=== RECORDS TO USE ===

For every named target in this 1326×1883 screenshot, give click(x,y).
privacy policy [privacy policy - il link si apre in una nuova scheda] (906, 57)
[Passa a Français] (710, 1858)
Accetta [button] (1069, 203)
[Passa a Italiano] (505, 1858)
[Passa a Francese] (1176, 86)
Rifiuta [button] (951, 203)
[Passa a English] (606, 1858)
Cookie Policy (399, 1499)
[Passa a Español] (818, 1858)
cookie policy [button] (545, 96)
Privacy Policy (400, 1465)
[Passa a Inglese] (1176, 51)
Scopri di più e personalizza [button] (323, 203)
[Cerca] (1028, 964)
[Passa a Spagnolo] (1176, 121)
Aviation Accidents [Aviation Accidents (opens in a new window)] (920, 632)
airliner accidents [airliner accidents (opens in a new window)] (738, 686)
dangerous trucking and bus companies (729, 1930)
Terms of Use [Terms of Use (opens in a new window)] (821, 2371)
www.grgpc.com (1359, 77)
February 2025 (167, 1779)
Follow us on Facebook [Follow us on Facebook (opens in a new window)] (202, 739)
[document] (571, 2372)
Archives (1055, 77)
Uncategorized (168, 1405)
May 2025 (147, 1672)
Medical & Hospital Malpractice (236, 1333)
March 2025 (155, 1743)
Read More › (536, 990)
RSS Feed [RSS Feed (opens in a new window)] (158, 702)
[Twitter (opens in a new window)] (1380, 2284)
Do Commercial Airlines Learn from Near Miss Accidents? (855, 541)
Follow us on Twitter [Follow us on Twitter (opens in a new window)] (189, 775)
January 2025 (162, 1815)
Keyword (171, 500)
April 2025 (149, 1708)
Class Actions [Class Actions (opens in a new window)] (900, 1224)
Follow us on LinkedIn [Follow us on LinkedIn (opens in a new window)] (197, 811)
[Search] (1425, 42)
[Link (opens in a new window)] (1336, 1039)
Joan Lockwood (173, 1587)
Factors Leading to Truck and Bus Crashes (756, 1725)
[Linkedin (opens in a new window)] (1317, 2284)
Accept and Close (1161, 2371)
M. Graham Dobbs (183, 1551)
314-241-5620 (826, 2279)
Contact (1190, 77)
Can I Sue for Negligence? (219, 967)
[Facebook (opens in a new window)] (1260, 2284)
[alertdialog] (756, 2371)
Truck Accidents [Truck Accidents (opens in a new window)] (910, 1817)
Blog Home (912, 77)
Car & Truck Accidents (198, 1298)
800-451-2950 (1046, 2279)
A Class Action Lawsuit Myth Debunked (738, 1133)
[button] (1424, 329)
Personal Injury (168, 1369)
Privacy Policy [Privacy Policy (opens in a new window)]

===

- **YOUR OBJECTIVE**:
Recast the records as a numbered list, starting at the line containing "Class Actions [Class" and ending with the last line of the records, and leave out any blank lines.

- **RESPONSE TO THE TASK**:
1. Class Actions [Class Actions (opens in a new window)] (900, 1224)
2. Follow us on LinkedIn [Follow us on LinkedIn (opens in a new window)] (197, 811)
3. [Search] (1425, 42)
4. [Link (opens in a new window)] (1336, 1039)
5. Joan Lockwood (173, 1587)
6. Factors Leading to Truck and Bus Crashes (756, 1725)
7. [Linkedin (opens in a new window)] (1317, 2284)
8. Accept and Close (1161, 2371)
9. M. Graham Dobbs (183, 1551)
10. 314-241-5620 (826, 2279)
11. Contact (1190, 77)
12. Can I Sue for Negligence? (219, 967)
13. [Facebook (opens in a new window)] (1260, 2284)
14. [alertdialog] (756, 2371)
15. Truck Accidents [Truck Accidents (opens in a new window)] (910, 1817)
16. Blog Home (912, 77)
17. Car & Truck Accidents (198, 1298)
18. 800-451-2950 (1046, 2279)
19. A Class Action Lawsuit Myth Debunked (738, 1133)
20. [button] (1424, 329)
21. Personal Injury (168, 1369)
22. Privacy Policy [Privacy Policy (opens in a new window)]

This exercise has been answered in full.